Несомненно, современное представление об институте брака является громадным шагом вперед по сравнению с более ранним фамильным браком, который полностью отрицал сексуальные чувства. Однако это по-прежнему пародия на сакральную любовь, потому что она не отличает профанское от священного, считая, что они несовместимы, то есть единообразны.[79]

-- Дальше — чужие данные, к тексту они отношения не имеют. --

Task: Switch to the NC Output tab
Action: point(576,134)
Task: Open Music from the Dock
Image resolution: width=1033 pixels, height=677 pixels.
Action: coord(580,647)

Одним из известнейших сторонников современного христианского брака является католически мыслящий протестант Дели де Ружмо, известная работа которого «Любовь в современном мире» — это одновременно удивительное разъяснение и глобальное искажение различий между сакральной и профанской любовью. Суть его рассуждений в том, что зрелая сексуальная любовь есть посвящение себя другому человеку. Такая любовь отлична от плотского вожделения или страсти, которые он называет влюбленностью во влюбленность. В частности, страсть он считает преувеличением субъективных переживаний, которое наступает в результате отказа от полового акта с платонической возлюбленной. Однако де Ружмо скорее всего ошибается, когда утверждает, что страсть трубадуров относится к «чистому эротизму» или «языческой любви» и поэтому противоречит христианским идеалам брака. Он считает, что в этих двух разновидностях любви женщина является всего лишь предлогом к экстазу, который является неудовлетворенной страстью или эгоистическим вожделением. Однако все здесь не так просто, как может показаться, потому что именно придворная любовь дала современному христианству идею о святом бракосочетании, в котором сексуальность может слиться с личностной любовью.

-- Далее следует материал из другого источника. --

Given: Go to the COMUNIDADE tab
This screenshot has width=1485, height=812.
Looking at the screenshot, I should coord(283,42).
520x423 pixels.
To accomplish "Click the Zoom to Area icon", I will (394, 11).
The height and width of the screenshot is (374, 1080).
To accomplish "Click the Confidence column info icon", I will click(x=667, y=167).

Следует подчеркнуть, что в первые столетия существования христианства никто не предпринимал попыток возвысить сексуальные чувства до идеалов божественной любви. Половое сношение между мужем и женой почиталось чистым в той мере, в которой оно было коротким совокуплением с целью продления рода. Жену любили и уважали, поскольку, обладая бессмертной душой, она была подобна мужчине. Испытывать вожделение к своей жене было подобно прелюбодеянию. Таким образом, именно у манихейцев и трубадуров христиане научились персонифицировать сексуальную любовь, го есть не торопиться удовлетворять желания — в результате чего оно направлялось не на безличностные органы и части тела женщины, а на всю ее индивидуальность. Поэтому современные представления о браке занимают промежуточное место между раннехристианскими и придворными, потому что они позволяют страсти развиться настолько, чтобы отношения персонифицировались, но при этом, в противоположность традициям трубадуров, они допускают мужской оргазм, чтобы рождать детей и не превращать страсть в самоцель. Между тем исторические основания этой идеи не совсем христианские.

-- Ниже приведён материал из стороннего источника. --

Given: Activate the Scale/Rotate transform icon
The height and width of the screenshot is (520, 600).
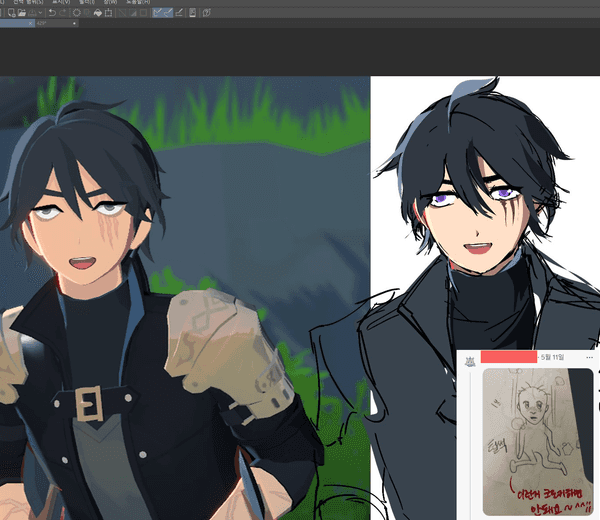Looking at the screenshot, I should pos(108,14).
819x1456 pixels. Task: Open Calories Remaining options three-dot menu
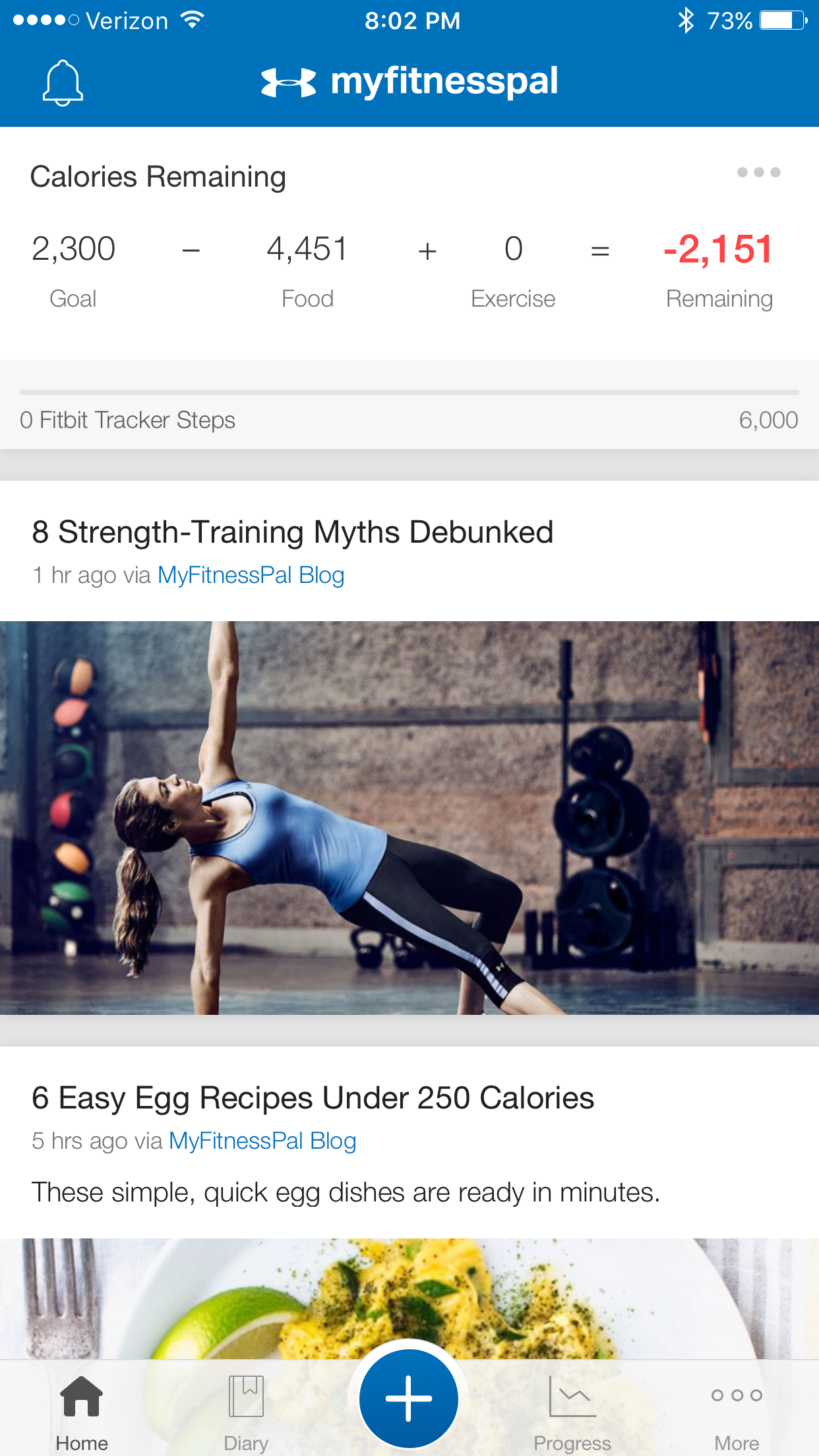[x=758, y=172]
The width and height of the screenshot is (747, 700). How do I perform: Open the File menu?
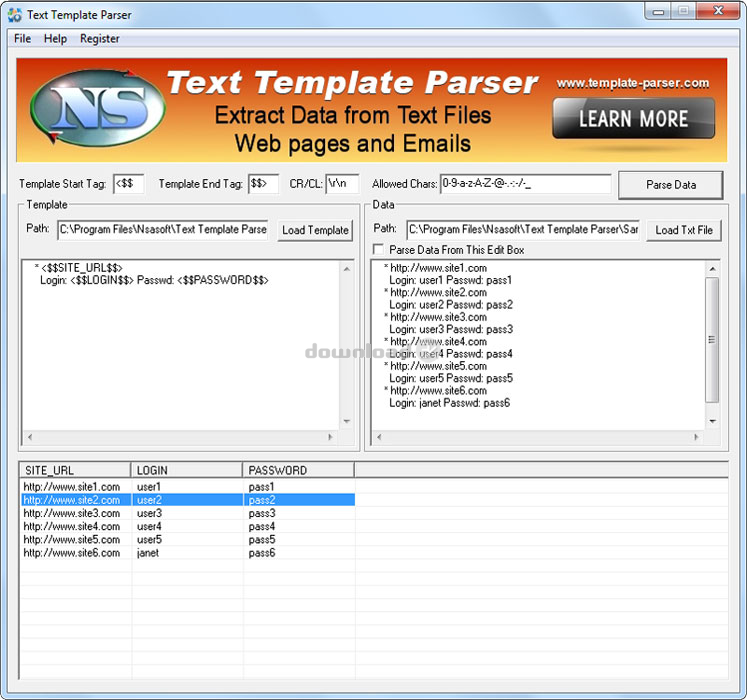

Но даже в таком виде христианское представление о браке не позволяет судить о том, что такое сексуальные отношения на сакральном уровне. Это очевидно уже хотя бы из того, что де Ружмо отождествляет сакральный элемент в браке с верностью профанскому юридическому контракту между партнерами. По его мнению, достоинство человека измеряется тем, насколько сильна его воля, — насколько он может держать слово, быть верным раз и навсегда принимаемому решению жить вместе с супругом вопреки всем невербальным, природным, плотскими эмоциональным влияниям. По его мнению, это абсурдно со всех практических точек зрения, однако именно в этом божественная абсурдность христианства, о котором Тертуллиан сказал: «
Отказываясь от любых рационалистических и гедонистических соображений, я предлагаю говорить об обете, который соблюдается лишь потому, что он абсурден, что он был дан один раз и теперь является абсолютом, навсегда соединившим мужа и жену как личностей… Я утверждаю, что верность, понимаемая таким образом, как ничто другое, помогает нам стать личностями. Качества личности проявляются в ее поведении. Наши личностные черты создаются как произведение искусства. Они творятся так, как мы производим вещи… Ведь ни страсть, ни еретическая вера, из которой она возникает, не смогли бы вдохнуть в нас веру в то, что цель наших жизней — подчинить себе Природу.[81]